Your answer should be the exact lines of the data below from the one containing "Image resolution: width=791" through the one containing "Click the Verify checkmark button"; please include nothing else.

- _DATA_:
━━━━━━━━━━━━━━━━━━━━━━━━━━━━━━

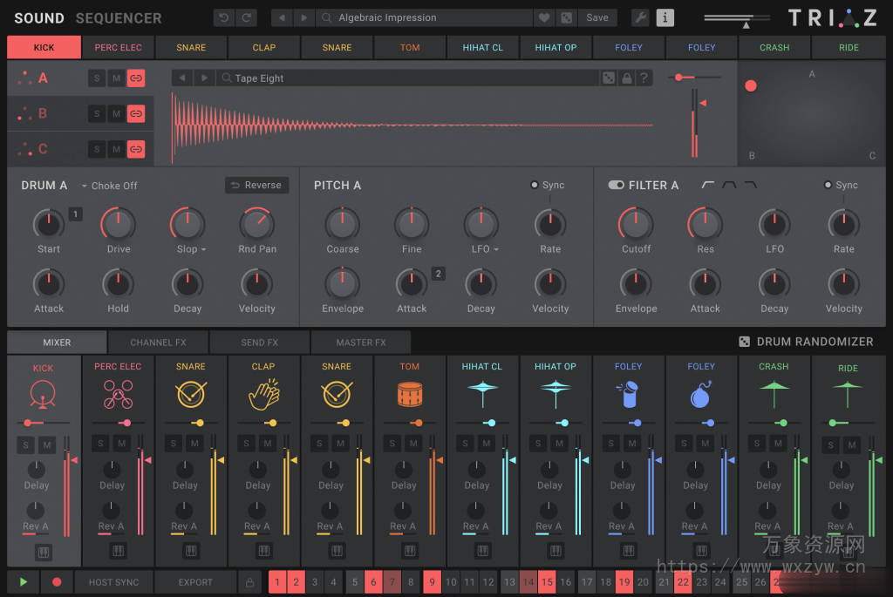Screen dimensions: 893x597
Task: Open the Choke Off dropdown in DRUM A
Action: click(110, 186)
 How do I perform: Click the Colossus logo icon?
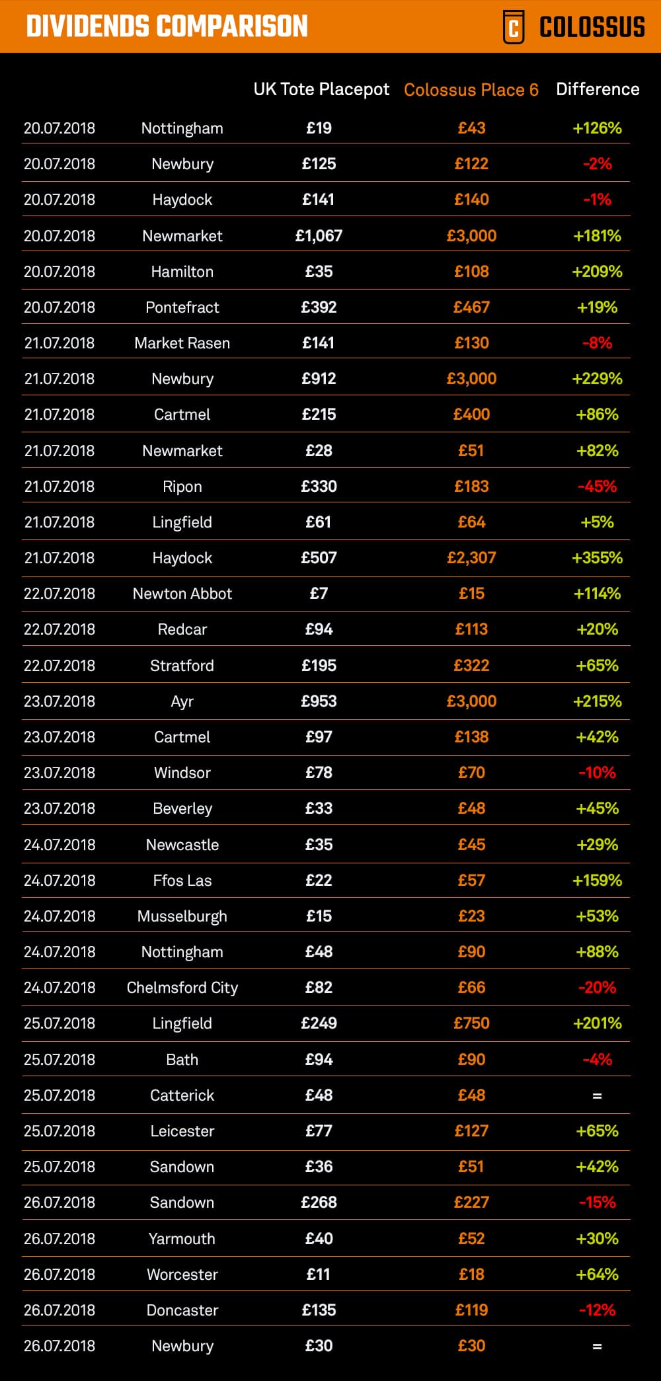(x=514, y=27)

━━━━━━━━━━━━━━━━━━━━━━━━━━━━━━

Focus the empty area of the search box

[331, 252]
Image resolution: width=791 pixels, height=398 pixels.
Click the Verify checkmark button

━━━━━━━━━━━━━━━━━━━━━━━━━━━━━━

- _ANSWER TO THIS TASK_:
Image resolution: width=791 pixels, height=398 pixels.
Click the Verify checkmark button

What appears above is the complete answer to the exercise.